Work required:
An exact copy of the lines from the one containing "Screen dimensions: 1803x1062" through the final line of the records is the only acceptable answer.

Records to use:
•••••
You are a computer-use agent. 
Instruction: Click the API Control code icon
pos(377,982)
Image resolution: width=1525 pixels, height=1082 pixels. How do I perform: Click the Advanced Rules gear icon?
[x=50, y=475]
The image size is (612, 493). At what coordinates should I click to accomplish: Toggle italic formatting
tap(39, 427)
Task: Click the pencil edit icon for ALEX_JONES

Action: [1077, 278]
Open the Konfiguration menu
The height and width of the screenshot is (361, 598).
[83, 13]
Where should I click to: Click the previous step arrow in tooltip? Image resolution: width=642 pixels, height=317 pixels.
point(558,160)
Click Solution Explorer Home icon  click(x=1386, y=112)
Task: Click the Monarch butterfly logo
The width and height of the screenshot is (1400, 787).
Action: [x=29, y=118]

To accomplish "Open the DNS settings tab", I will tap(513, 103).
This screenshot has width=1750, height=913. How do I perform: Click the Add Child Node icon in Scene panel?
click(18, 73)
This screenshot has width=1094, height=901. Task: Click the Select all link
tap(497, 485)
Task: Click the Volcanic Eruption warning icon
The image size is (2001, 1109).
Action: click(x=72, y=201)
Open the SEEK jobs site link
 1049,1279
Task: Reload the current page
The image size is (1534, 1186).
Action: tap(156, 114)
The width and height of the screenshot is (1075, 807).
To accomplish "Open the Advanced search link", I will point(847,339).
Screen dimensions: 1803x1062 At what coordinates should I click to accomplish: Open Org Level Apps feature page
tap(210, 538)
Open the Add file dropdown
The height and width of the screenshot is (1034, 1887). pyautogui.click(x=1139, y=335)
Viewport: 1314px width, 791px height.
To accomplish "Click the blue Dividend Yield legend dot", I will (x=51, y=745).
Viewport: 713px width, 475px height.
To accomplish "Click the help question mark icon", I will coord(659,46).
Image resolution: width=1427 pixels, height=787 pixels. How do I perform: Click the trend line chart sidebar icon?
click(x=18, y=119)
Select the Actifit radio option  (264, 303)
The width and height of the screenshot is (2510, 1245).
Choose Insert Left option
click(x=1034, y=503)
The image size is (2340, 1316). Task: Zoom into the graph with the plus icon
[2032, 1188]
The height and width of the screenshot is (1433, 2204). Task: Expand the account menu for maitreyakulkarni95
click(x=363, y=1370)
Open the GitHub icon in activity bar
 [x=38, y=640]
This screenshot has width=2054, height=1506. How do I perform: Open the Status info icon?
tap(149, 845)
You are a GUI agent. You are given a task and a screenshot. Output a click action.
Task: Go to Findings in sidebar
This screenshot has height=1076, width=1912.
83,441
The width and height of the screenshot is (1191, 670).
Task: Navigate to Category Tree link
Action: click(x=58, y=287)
•••••
Finished task:
Screen dimensions: 1803x1062 At what coordinates should I click to accomplish: Open Org Level Apps feature page
tap(210, 538)
Open the Add file dropdown
The height and width of the screenshot is (1034, 1887). pyautogui.click(x=1139, y=335)
Viewport: 1314px width, 791px height.
To accomplish "Click the blue Dividend Yield legend dot", I will (x=51, y=745).
Viewport: 713px width, 475px height.
To accomplish "Click the help question mark icon", I will coord(659,46).
Image resolution: width=1427 pixels, height=787 pixels. How do I perform: Click the trend line chart sidebar icon?
click(x=18, y=119)
Select the Actifit radio option  (264, 303)
The width and height of the screenshot is (2510, 1245).
Choose Insert Left option
click(x=1034, y=503)
The image size is (2340, 1316). Task: Zoom into the graph with the plus icon
[2032, 1188]
The height and width of the screenshot is (1433, 2204). Task: Expand the account menu for maitreyakulkarni95
click(x=363, y=1370)
Open the GitHub icon in activity bar
 [x=38, y=640]
This screenshot has width=2054, height=1506. How do I perform: Open the Status info icon?
tap(149, 845)
You are a GUI agent. You are given a task and a screenshot. Output a click action.
Task: Go to Findings in sidebar
This screenshot has height=1076, width=1912.
83,441
The width and height of the screenshot is (1191, 670).
Task: Navigate to Category Tree link
Action: click(x=58, y=287)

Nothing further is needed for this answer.